VBS: More Than A Kid’s Program

One of the best weeks of the year is Vacation Bible School (VBS). What’s not to love? There are songs that get stuck in your head for weeks, energetic games that somehow involve pool noodles, and enough glitter to remain in the church carpet until Jesus returns.

Since his retirement, one of our snack leaders has brought his granddaughter to VBS. Let’s call him Pete. Pete’s official job is handing out snacks, but his real superpower is making friends. Every year, he gets paired with student volunteers, and within about ten minutes, he knows their names, what sports they play, what music they like, and probably what they had for breakfast.

Pete doesn’t see teenagers as mysterious creatures from another planet. He talks with them. He asks questions. He listens. The conversations just keep going. There may be fifty years between Pete and the student volunteers, but you would never know it. They laugh together, tell stories, and occasionally debate important theological matters like whether blue raspberry is an actual fruit.

Watching Pete reminds me that VBS can be so much more than children’s programming. For years, churches have treated VBS as a week to keep kids busy while teaching them about God. That’s good. But what if VBS was also a place where generations connected with one another?

Faith grows best in relationships. Children need adults who know their names and care about their lives. Adults need the joy, curiosity, and endless supply of questions that children and youth bring. (“Can God make a taco so big God can’t eat it?” remains unanswered, or “Is there a church song done by K-Pop?” asked the four year old.)

The truth is that many of the most important things children learn during VBS aren’t written in the curriculum. They learn what kindness looks like when an older volunteer remembers their name. They learn what faith looks like when a teenager helps them find a Bible verse. They learn what belonging feels like when adults take time to listen to their stories about soccer, dance class, or the family hamster. Those moments often stick longer than the craft project that comes home covered in glue.

Imagine a VBS where the church family serves, creates art, sings, and explores God’s story together. Grandparents help with crafts. Teenagers lead games. Kids and adults learning side-by-side.
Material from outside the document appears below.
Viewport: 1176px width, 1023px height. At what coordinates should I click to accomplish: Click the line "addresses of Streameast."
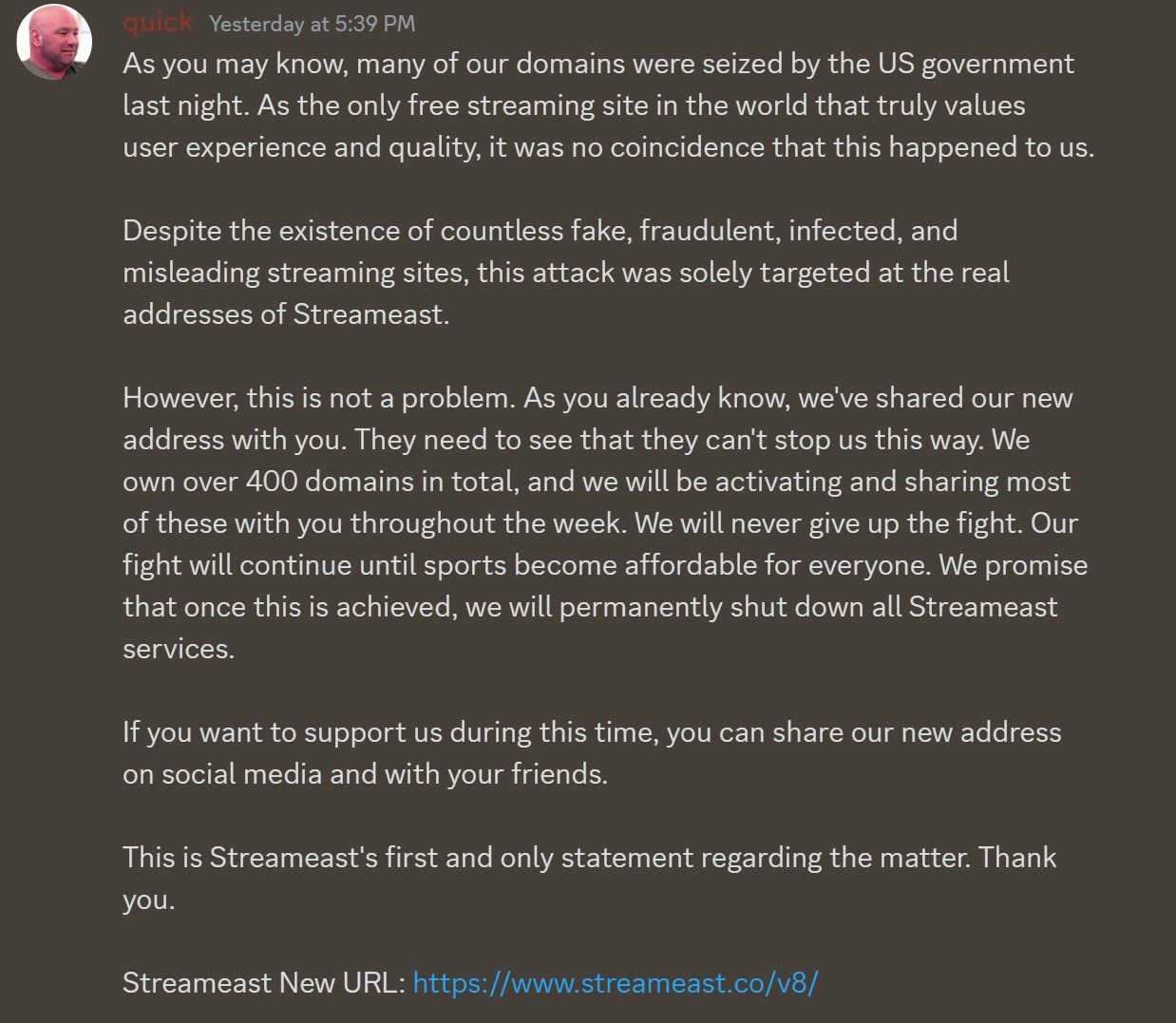[x=286, y=314]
When that happens, VBS becomes more than a program. It becomes the church being the church – a place where six-year-olds, sixteen-year-olds, and sixty-six-year-olds discover that they belong to one another and to God. And sometimes it all starts over a bag of Goldfish crackers with a guy named Pete.

Maybe the future of VBS isn’t bigger inflatables, louder music, or more elaborate decorations. Maybe it’s simply creating more opportunities for people like Pete to sit beside a teenager, ask a few questions, share a few stories, and discover that God’s family is wonderfully diverse, beautifully connected, and occasionally covered in glitter.

What are your thoughts?

One thought on “VBS: More Than A Kid’s Program

  1. I love this broad picture of what VBS can be! Thanks for expanding our vision of connecting with the church’s children, of all ages.